Words just can’t do justice in describing what Jim Wallace has meant to our community. Jim has influenced so many lives during his career in education and continues to participate in organizations that are geared toward making Trigg County a first-class place to live.
He has been a very special person in my life. He has been my coach, my mentor, my father figure after the passing of my Dad, a Christian example of how to deal with life’s situations, and most of all a true friend. As his assistant coach, we had lots of fun experiences and some of the greatest kids in the world to work with. Jim always made coaching fun for all that was involved. He is a great man.
First of all, I learned math skills that have allowed me to make a living for 29 years. Secondly, I learned to work hard with discipline and perseverance, knowing someday good things will come from it.
Lastly, I learned of his strong faith. I was never in a locker room on a team that he coached – from our 6th grade AAU team until my last game at TCHS – that he did not say a prayer before we took the court and a prayer after the game. Coach Wallace showed integrity by his words and his actions.
Coach Jim Wallace has touched so many lives, and I am one of the very fortunate individuals to have had him as my math teacher, track coach and many years later boss when I took a position at the Trigg County Board of Education.
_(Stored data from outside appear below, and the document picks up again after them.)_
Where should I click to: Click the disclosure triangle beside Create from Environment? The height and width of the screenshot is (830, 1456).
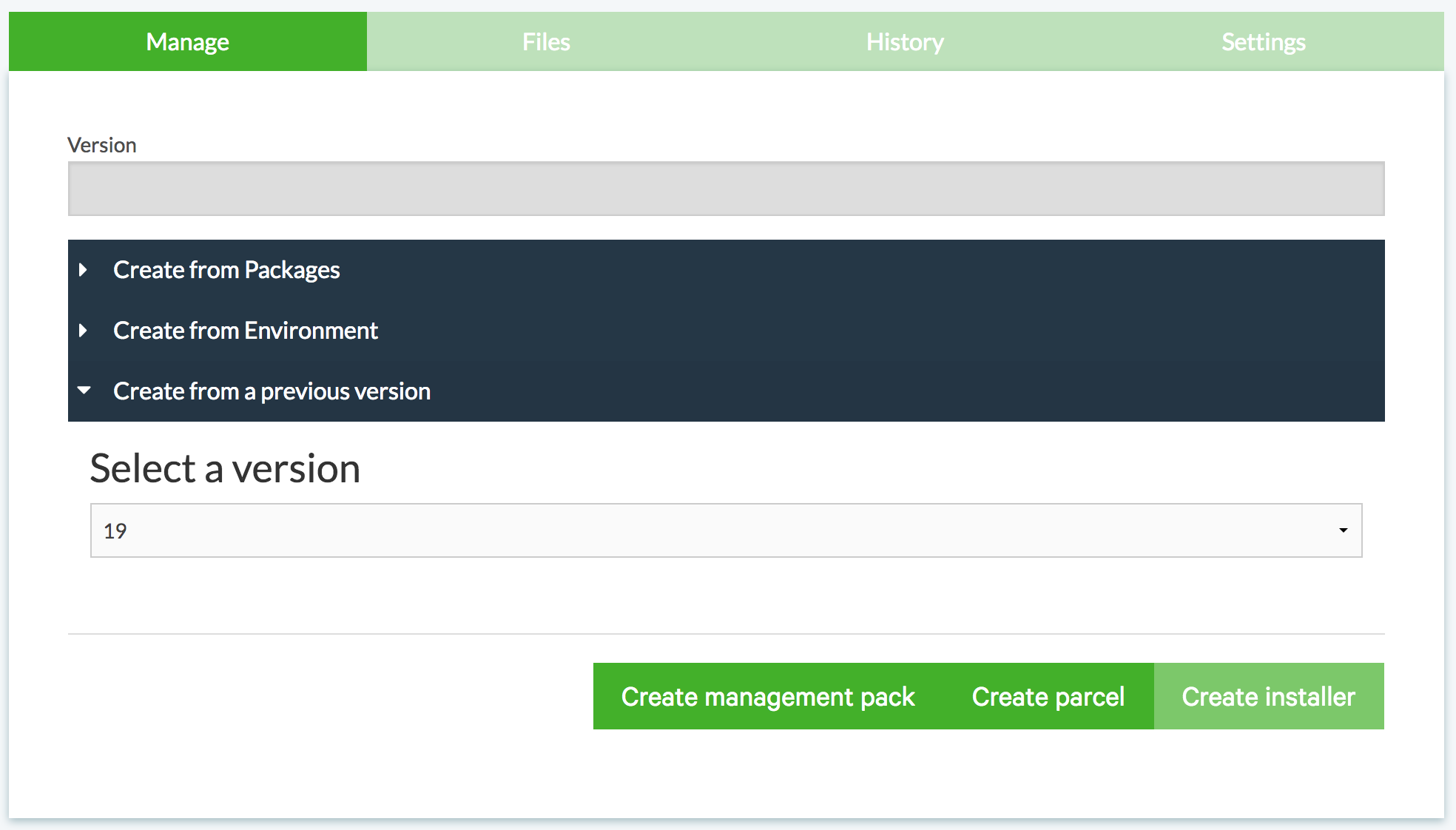[x=83, y=331]
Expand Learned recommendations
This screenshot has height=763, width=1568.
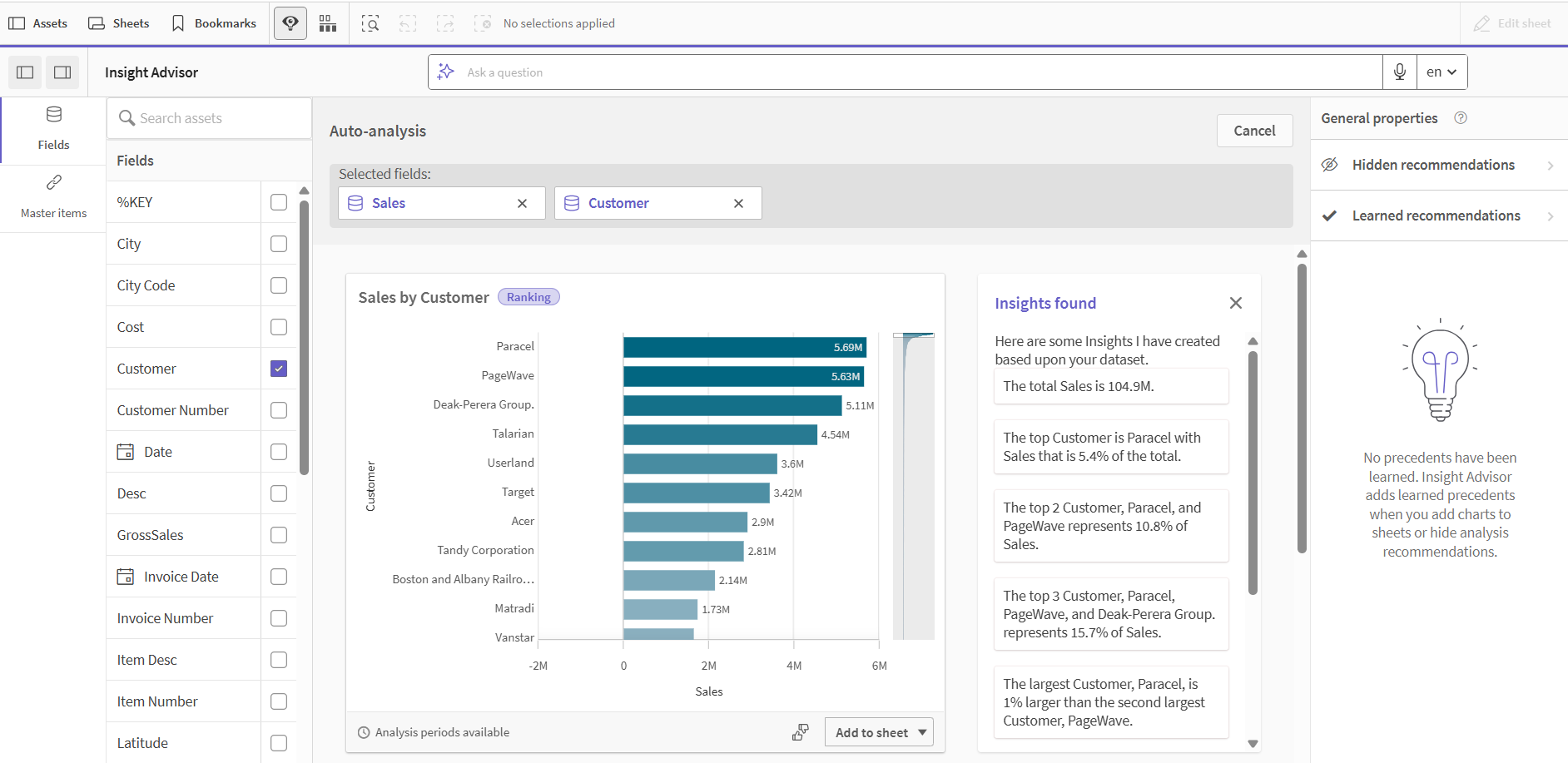coord(1437,215)
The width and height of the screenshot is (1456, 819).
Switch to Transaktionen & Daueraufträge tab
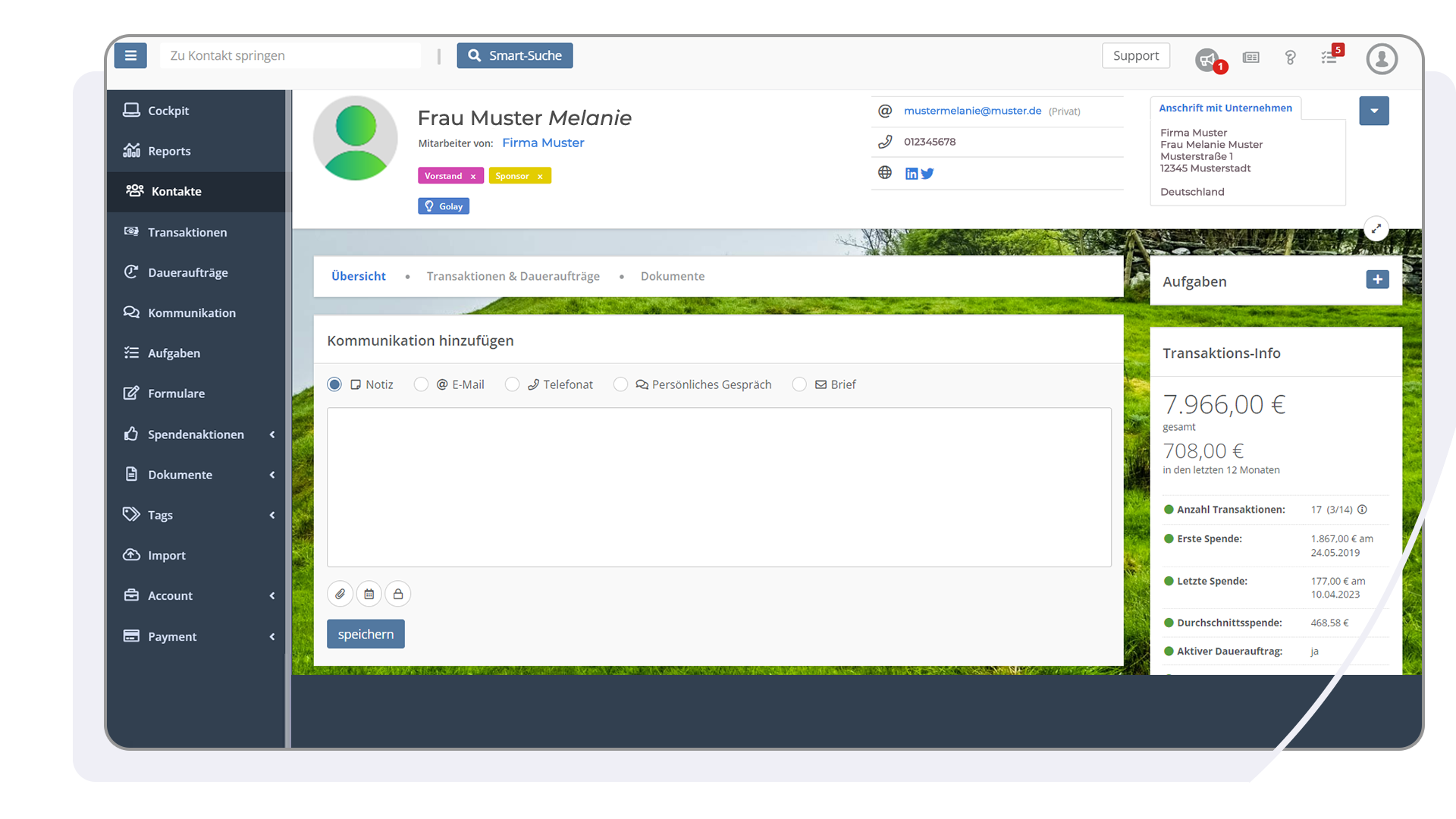coord(513,276)
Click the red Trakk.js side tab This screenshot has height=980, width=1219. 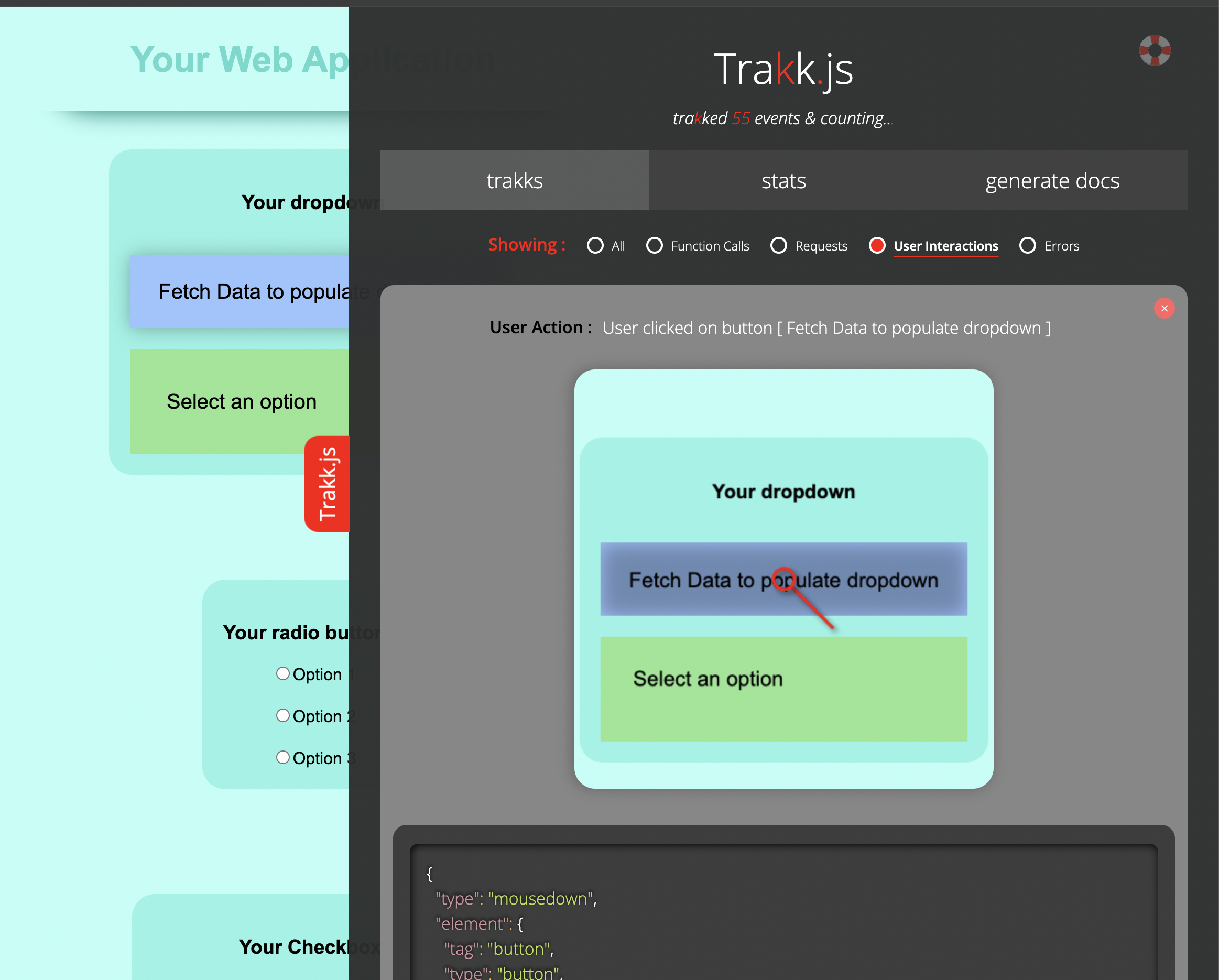pyautogui.click(x=328, y=484)
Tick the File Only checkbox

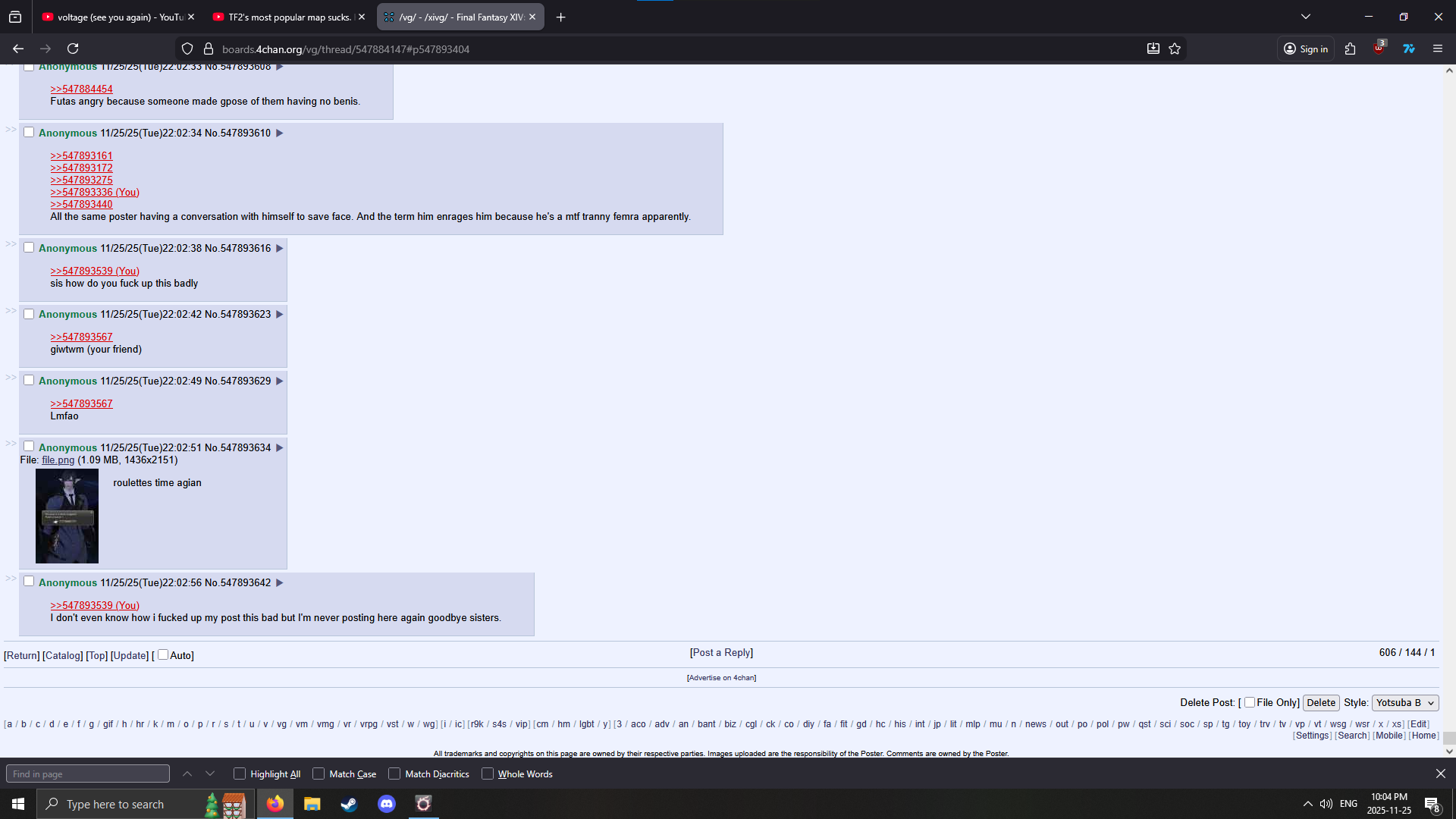coord(1249,702)
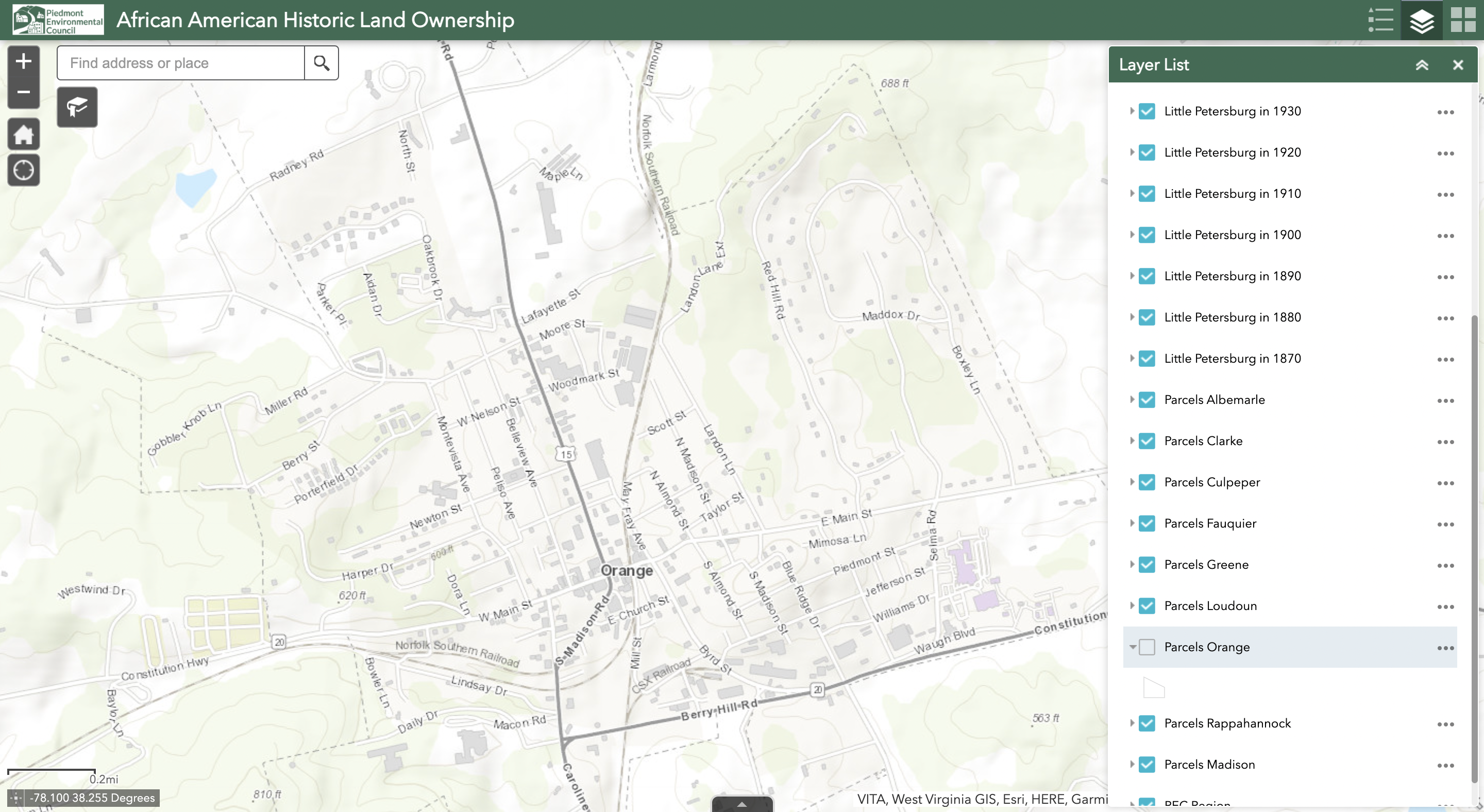Image resolution: width=1484 pixels, height=812 pixels.
Task: Click the my location target icon
Action: coord(23,171)
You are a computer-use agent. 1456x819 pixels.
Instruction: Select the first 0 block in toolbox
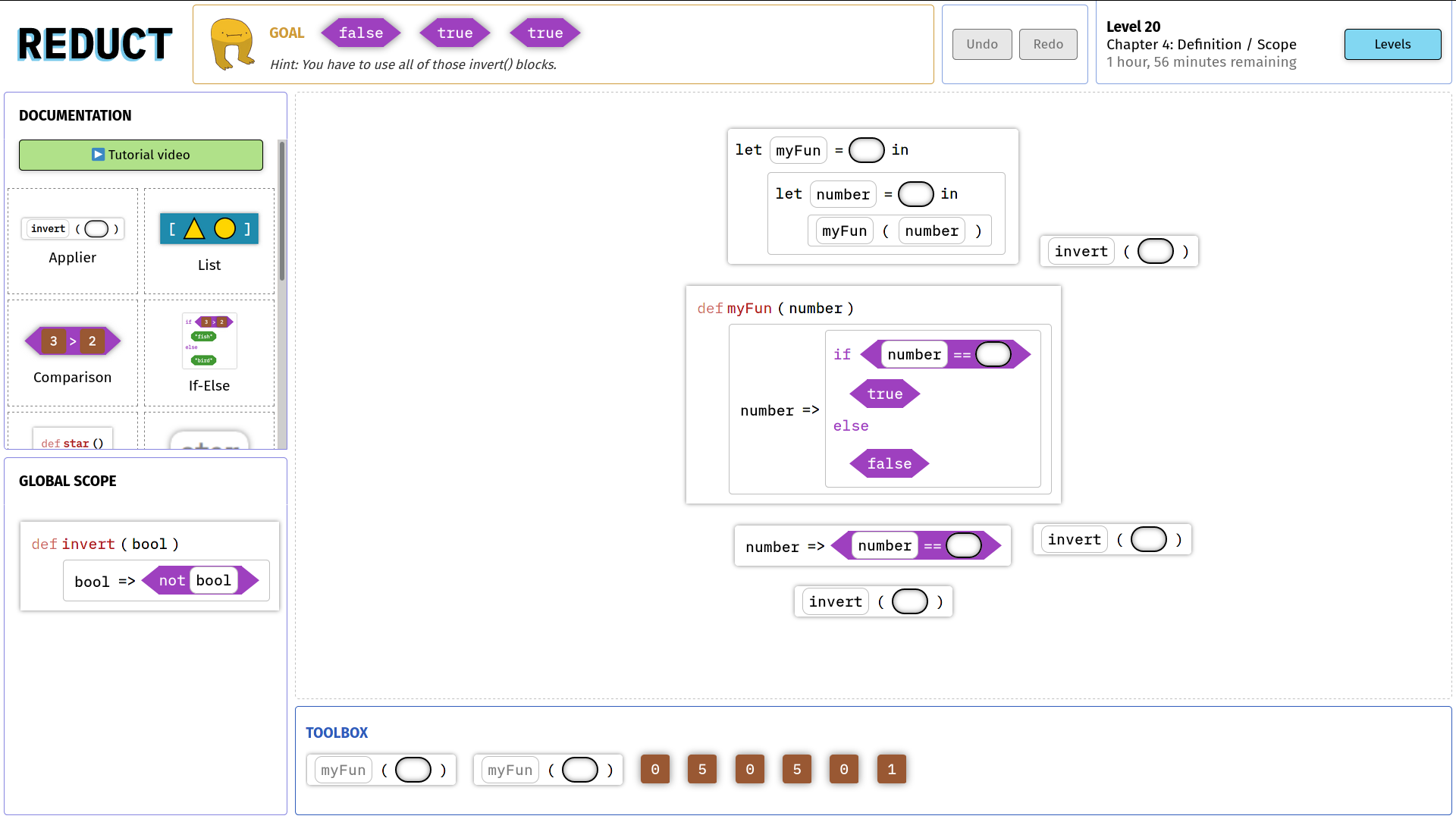pos(655,769)
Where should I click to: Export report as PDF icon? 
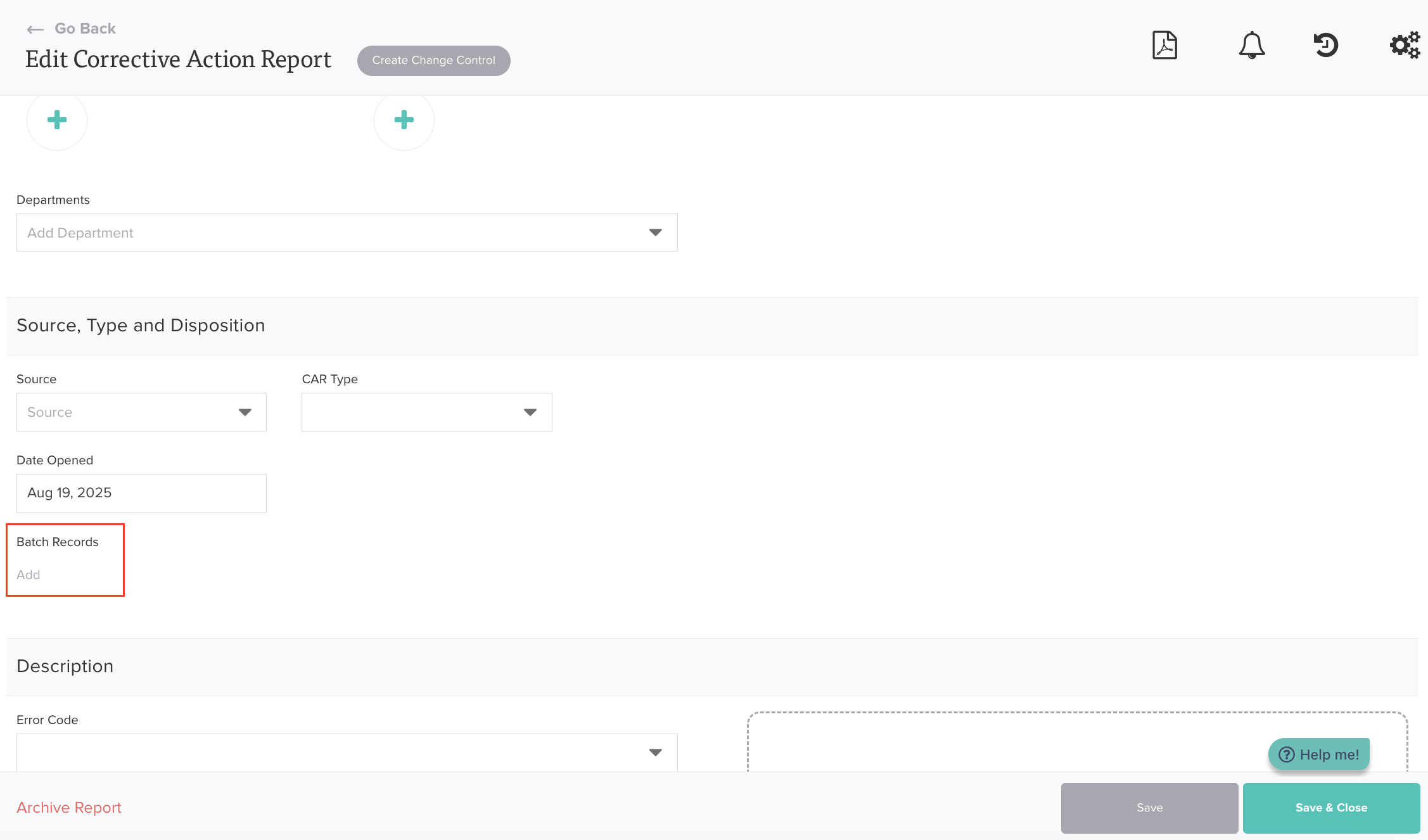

One of the most important life lessons that I learned from him was during a track meet when I walked off the track not completing the race that I was running, which happened to be the mile run. He walked up to me and said, “I don’t care if you come in dead last, I don’t ever want you to walk off that track and not finish a race again.”
I was devastated because I had disappointed Coach Wallace and myself. But that lesson I carry with me today because he was not only talking about that race, but life. Giving up on yourself is never an option.
It was great having Coach Wallace for a basketball coach. He was much more than my coach, he was my friend, my role model and my mentor.
Coach Wallace not only taught me basketball, he taught me life-lessons. He taught me the importance of setting goals for myself and always striving to be the best person I could be.
He was not a man of mere words, but he was a man of action. As basketball players, we knew we could always depend on Coach Wallace, on and off the courts.
If I was asked to give an award to the greatest coach in Kentucky, it would certainly go to my favorite coach and friend, Coach Jim Wallace.
Bill Fort also says that he will never forget Coach Wallace taking us to the Little League state tournament in Paris, Ky. Most fondly, Bill recalls Coach Wallace teaching Sunday School class when he was high school and college age and how he made the scriptures come alive.
“That had a profound influence on my life,” Fort said. Bill is now the pastor of the First Baptist Church in Richmond.
Former Wildcat Head Basketball Coach Ray Maggard spent five seasons in Trigg County.
“Coach Wallace taught me a lot,” Maggard said. “Wallace has a great appreciation for the history of Trigg County. He was for the kids. Coach Wallace also bled black and white. If there was ever anybody that fit the bill for being Mr. Trigg County, I think it would be Jim Wallace.”
My sentiments exactly. Thanks for everything, coach.